[Date Prev][Date Next][Thread Prev][Thread Next][Date Index][Thread Index]

Re: [HTCondor-users] Configuring a CE/Schedd



Hi Brain,

The messages are from /var/log/condor/SchedLog.

I figured it might have something to do with local permissions to certificate files etc.

It seems to be something unique to the scheduler daemon as I'm not experiencing this on the collector or the worker nodes. I've included a dump of all the schedd values in the condor config.(*)

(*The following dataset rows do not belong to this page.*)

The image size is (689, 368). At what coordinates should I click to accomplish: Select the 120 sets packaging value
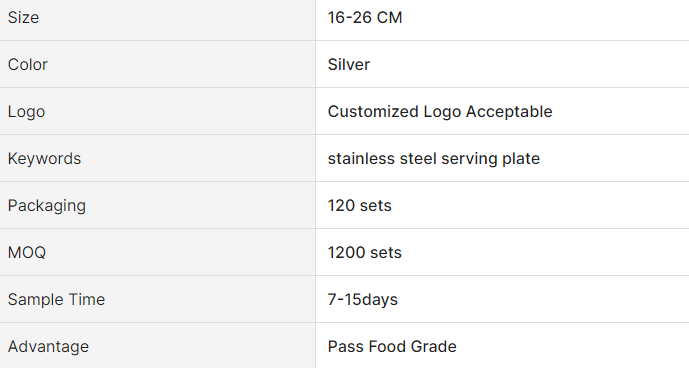359,206
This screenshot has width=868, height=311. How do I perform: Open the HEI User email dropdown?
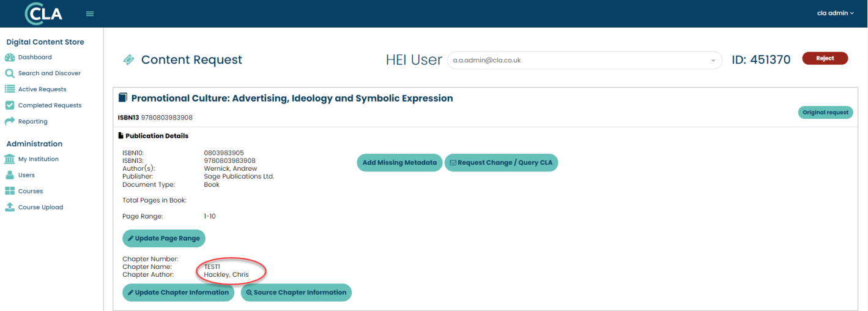(x=584, y=60)
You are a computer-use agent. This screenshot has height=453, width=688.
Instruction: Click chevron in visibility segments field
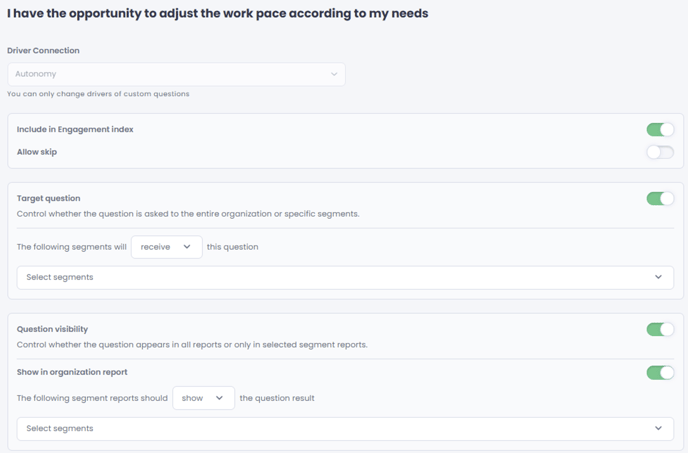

The machine is definitely configured with a host certificate as it uses it when communicating with other infrastructure and the ARC CE also uses it.

The permissions of the certificate and key also match up with the other machines.

Thanks, Iain

(*)
~]# condor_config_val -expand -dump | grep SCHEDD
ALLOW_NEGOTIATOR_SCHEDD = central-manager@xxxxxxx/*.cern.ch
COLLECTOR.ALLOW_ADVERTISE_SCHEDD = computing-element@xxxxxxx/*.cern.ch,schedd@xxxxxxx/*.cern.ch
DAEMON_LIST = MASTER, SHARED_PORT, SCHEDD
GRIDMANAGER_CONTACT_SCHEDD_DELAY = 5
MAX_NUM_SCHEDD_LOG = 10
MAX_SCHEDD_LOG = 104857600
SCHEDD = /usr/sbin/condor_schedd
SCHEDD.ALLOW_READ =  *@cern.ch/ce501.cern.ch,central-manager@xxxxxxx/*.cern.ch,computing-element@xxxxxxx/*.cern.ch,schedd@xxxxxxx/*.cern.ch,worker-node@xxxxxxx/*.cern.ch
SCHEDD.ALLOW_WRITE = *@fsauth/ce501.cern.ch,central-manager@xxxxxxx/*.cern.ch,computing-element@xxxxxxx/*.cern.ch
SCHEDD.SEC_DAEMON_AUTHENTICATION_METHODS = GSI,KERBEROS,FS
SCHEDD_ADDRESS_FILE = /var/lib/condor/spool/.schedd_address
SCHEDD_BACKUP_SPOOL = 
SCHEDD_CRON_NAME = 
SCHEDD_DAEMON_AD_FILE = /var/lib/condor/spool/.schedd_classad
SCHEDD_DEBUG = D_PID
SCHEDD_INTERVAL = 
SCHEDD_JOB_QUEUE_LOG_FLUSH_DELAY = 5
SCHEDD_LOG = /var/log/condor/SchedLog
SCHEDD_MAX_FILE_DESCRIPTORS = 4096
SCHEDD_MIN_INTERVAL = 5
SCHEDD_NAME = 
SCHEDD_PREEMPTION_RANK = 
SCHEDD_PREEMPTION_REQUIREMENTS = 
SCHEDD_QUERY_WORKERS = 6
SCHEDD_ROUND_ATTR_ProportionalSetSizeKb = 25%
SCHEDD_ROUND_ATTR_ResidentSetSize = 25%
SCHEDD_SEND_VACATE_VIA_TCP = false
SCHEDD_SUPER_ADDRESS_FILE = /var/lib/condor/spool/.schedd_address.super
SCHEDDS = schedd@xxxxxxx/*.cern.ch
SETTABLE_ATTRS_ADVERTISE_SCHEDD = 
STATISTICS_WINDOW_QUANTUM_SCHEDD = 

________________________________________
From: HTCondor-users [htcondor-users-bounces@xxxxxxxxxxx] on behalf of Brian Bockelman [bbockelm@xxxxxxxxxxx]
Sent: 25 March 2015 18:37
To: HTCondor-Users Mail List
Subject: Re: [HTCondor-users] Configuring a CE/Schedd

Hi Iain,

>From the message:

> 03/24/15 19:13:14 DC_AUTHENTICATE: required authentication of 128.142.132.67 failed: AUTHENTICATE:1002:Failure performing handshake|AUTHENTICATE:1004:Failed to authenticate using FS|FS:1004:Unable to lstat(/tmp/FS_XXXWRRJqi)|AUTHENTICATE:1004:Failed to authenticate using FS|AUTHENTICATE:1004:Failed to authenticate using KERBEROS|AUTHENTICATE:1004:Failed to authenticate using GSI|GSI:5002:Failed to authenticate because the remote (client) side was not able to acquire its credentials.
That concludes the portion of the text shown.